Convert the lines of the material below into a numbered list, skipping any blank lines. Leave the pictures out of your list.

┌──

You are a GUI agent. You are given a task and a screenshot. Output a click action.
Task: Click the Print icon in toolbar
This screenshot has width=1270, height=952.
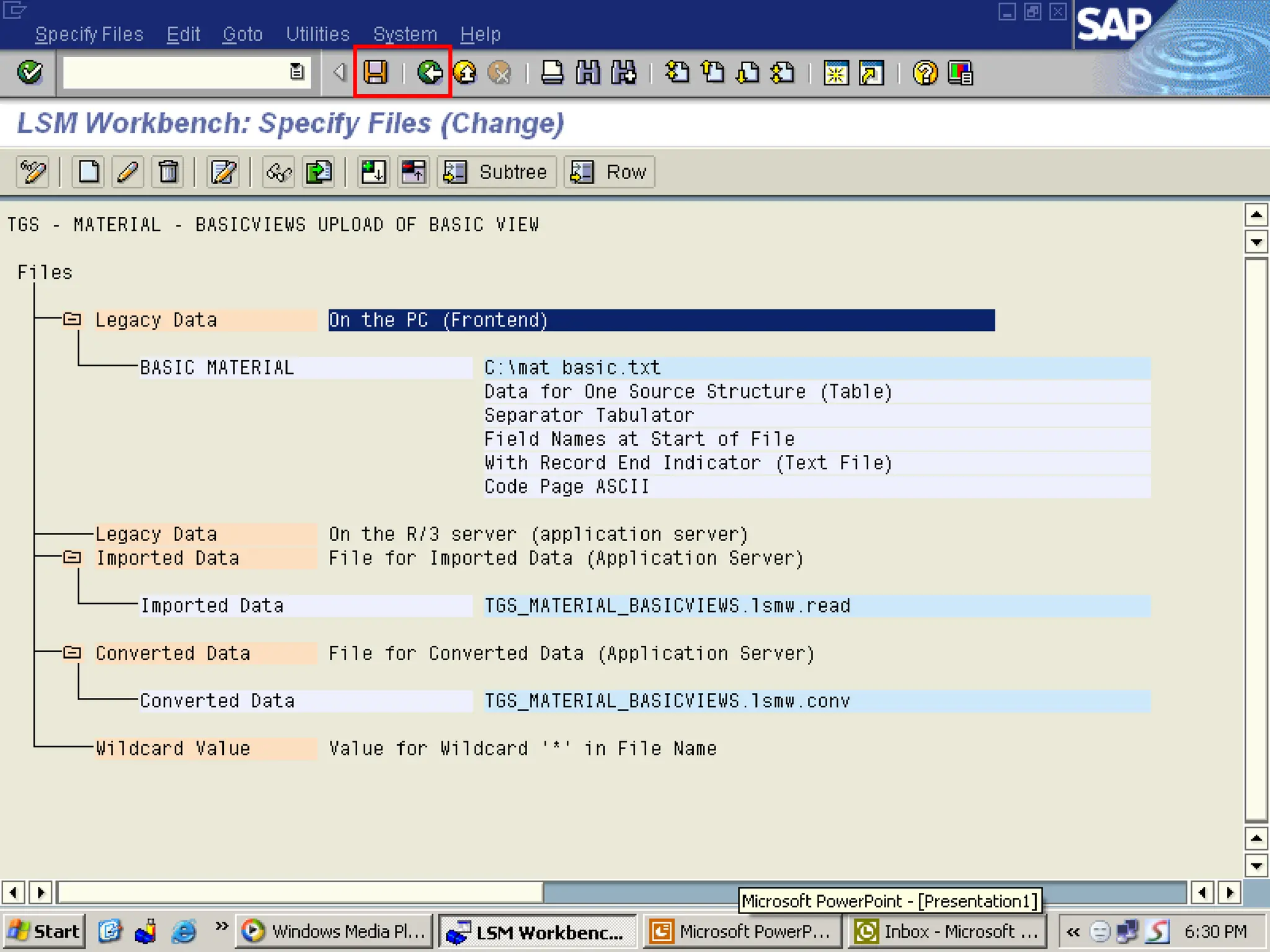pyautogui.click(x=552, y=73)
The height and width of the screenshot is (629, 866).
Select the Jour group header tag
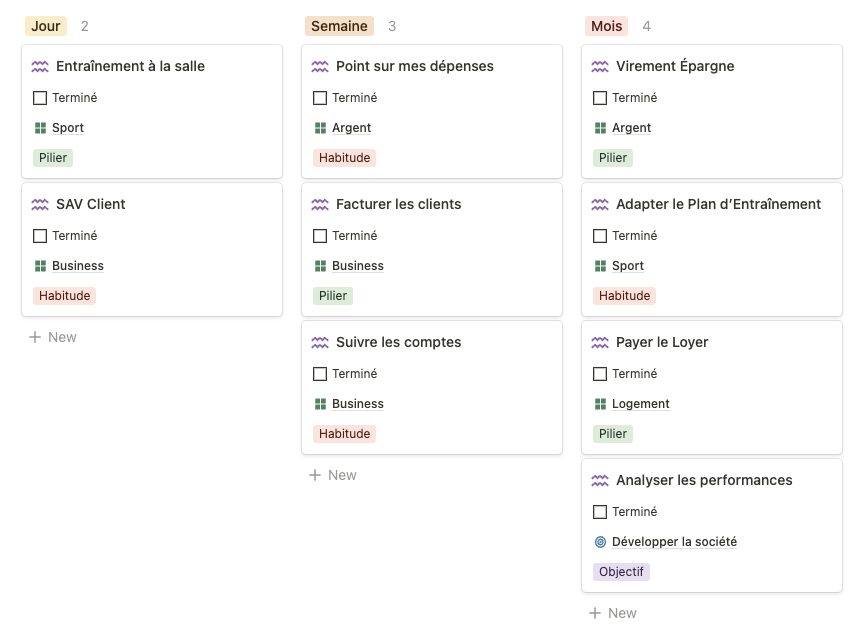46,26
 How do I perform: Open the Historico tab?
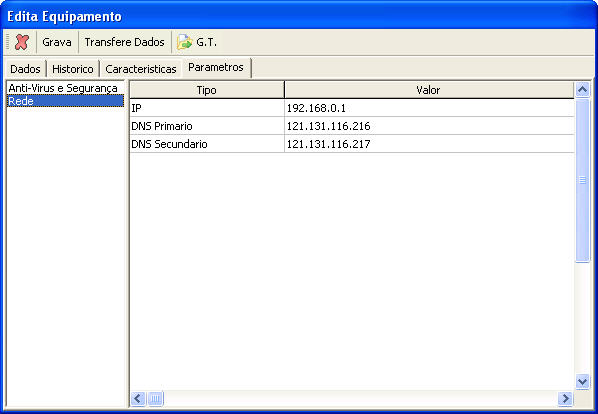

└──

• _Solution for this task_:
1. You are a GUI agent. You are given a task and a screenshot. Output a click action.
2. Task: Click the Print icon in toolbar
3. This screenshot has width=1270, height=952.
4. pyautogui.click(x=552, y=73)
5. The height and width of the screenshot is (629, 866).
6. Select the Jour group header tag
7. 46,26
8.  How do I perform: Open the Historico tab?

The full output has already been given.